As he takes the bread and wine during the consecration, the priest presents them to God the Father on behalf of the entire community, performing the same action that Jesus did at the Last Supper. Through the invocation of the Holy Spirit and the words of consecration, the bread and wine become the Body and Blood of Christ, while still retaining the appearance of bread and wine.
Then, during the fraction of the bread, the priest breaks the consecrated bread in the host and shows the unity of Christ in the sacrament. Just as in Emmaus, where the disciples recognized Jesus when the bread was broken, the faithful in the Mass recognize the real presence of Christ at the moment of the breaking of the bread.

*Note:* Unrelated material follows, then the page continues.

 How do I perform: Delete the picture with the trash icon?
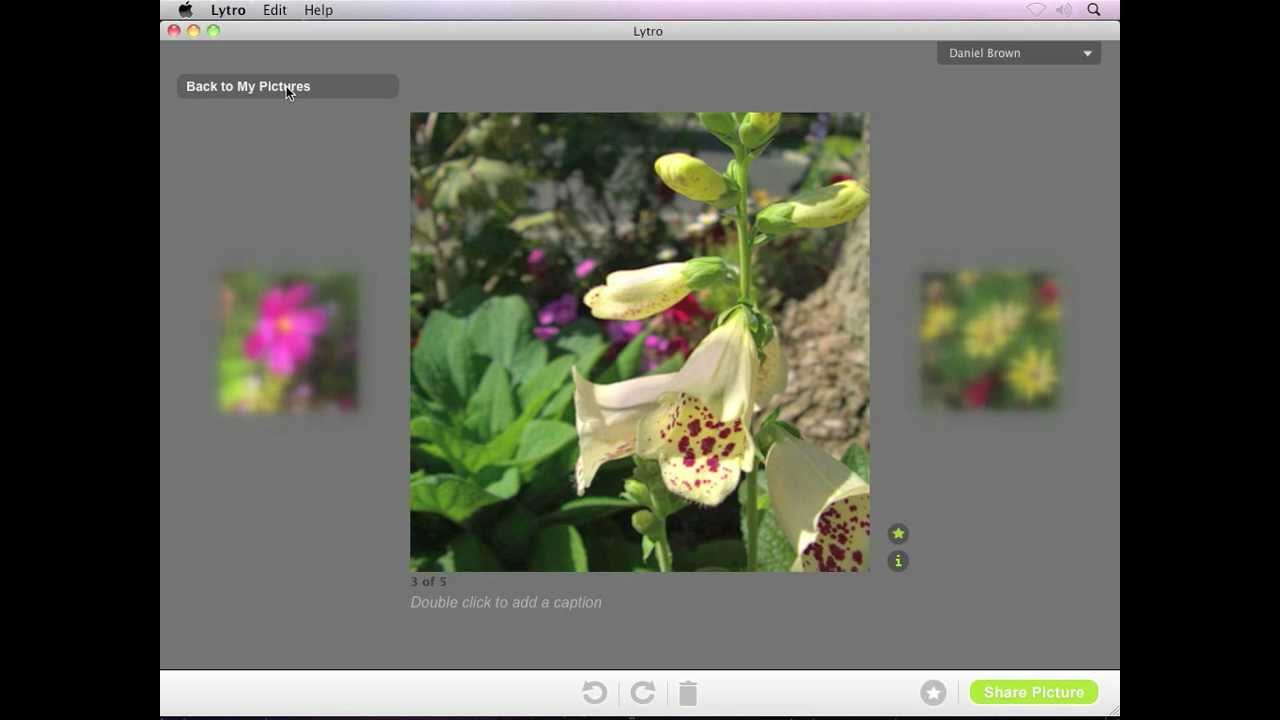[688, 693]

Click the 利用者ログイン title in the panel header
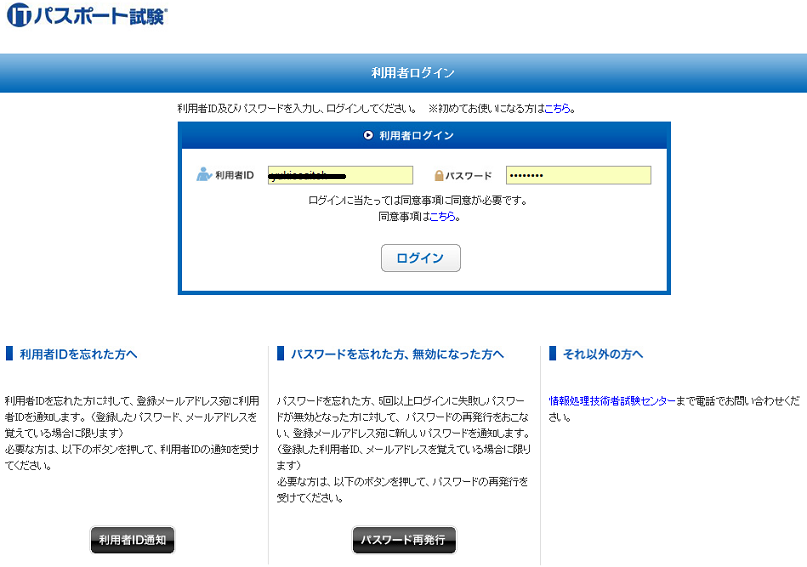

This passage from Luke 24:29-30, along with the liturgy of the Catholic Mass, highlights the significance of the gesture of breaking bread in the Eucharist, where the faithful can experience a living encounter with Jesus Christ. In the breaking of the bread, the redeeming sacrifice of Christ is renewed, and the faithful are invited to recognize the Lord present in the Eucharist.
Jesus, the living bread
Let’s go back to John 6:51, where Jesus declares:
“I am the living bread that came down from heaven. Whoever eats of this bread will live forever, and the bread that I will give for the life of the world is my flesh.“
In this passage, Jesus identifies Himself as the “living bread,” indicating that His presence in the bread transcends mere symbolism or metaphor. Jesus affirms that His flesh is the bread that He will give for the life of the world, suggesting a real and living presence in the bread.
Then, in John 6:55, Jesus continues to say:
“For my flesh is true food, and my blood is true drink.”
With these words, Jesus insists that His flesh is true food and His blood is true drink. Here, Jesus underscores the sacramental and transcendent reality of His presence in the consecrated bread during the Eucharist.
The Catholic Church, based on the teachings of Jesus and Apostolic Tradition, has maintained the belief in the real presence of Christ in the Eucharist. Transubstantiation is the term used to explain the substantial change of the bread and wine into the Body and Blood of Christ during the consecration.
By offering Himself at every Mass, Jesus Christ renews His redemptive sacrifice on the cross. His death and resurrection are made present in every Eucharistic celebration, and His sacrifice is offered on behalf of all humanity. In this way, the Eucharist is not a repetition of Jesus’ sacrifice but its sacramental and mystical actualization, transcending time and space.
Through the Eucharist, Catholics believe that Jesus Christ is truly and substantially present in the consecrated bread. It is a real and living presence; not merely a remembrance or symbol, but rather Jesus Himself remaining present in the Eucharistic sacrament.
Partaking of the consecrated bread in the Eucharist is an intimate and real participation in the redeeming sacrifice of Christ on the cross. By feeding on His Body and Blood, we are spiritually nourished and strengthened to follow Christ and live according to His will.
In the Eucharist, we receive the immense gift of eternal life, as Jesus promised that those who eat of His bread will live forever. Communion unites us with Christ and His Body, which is the Church, and makes us partakers of His love and mercy.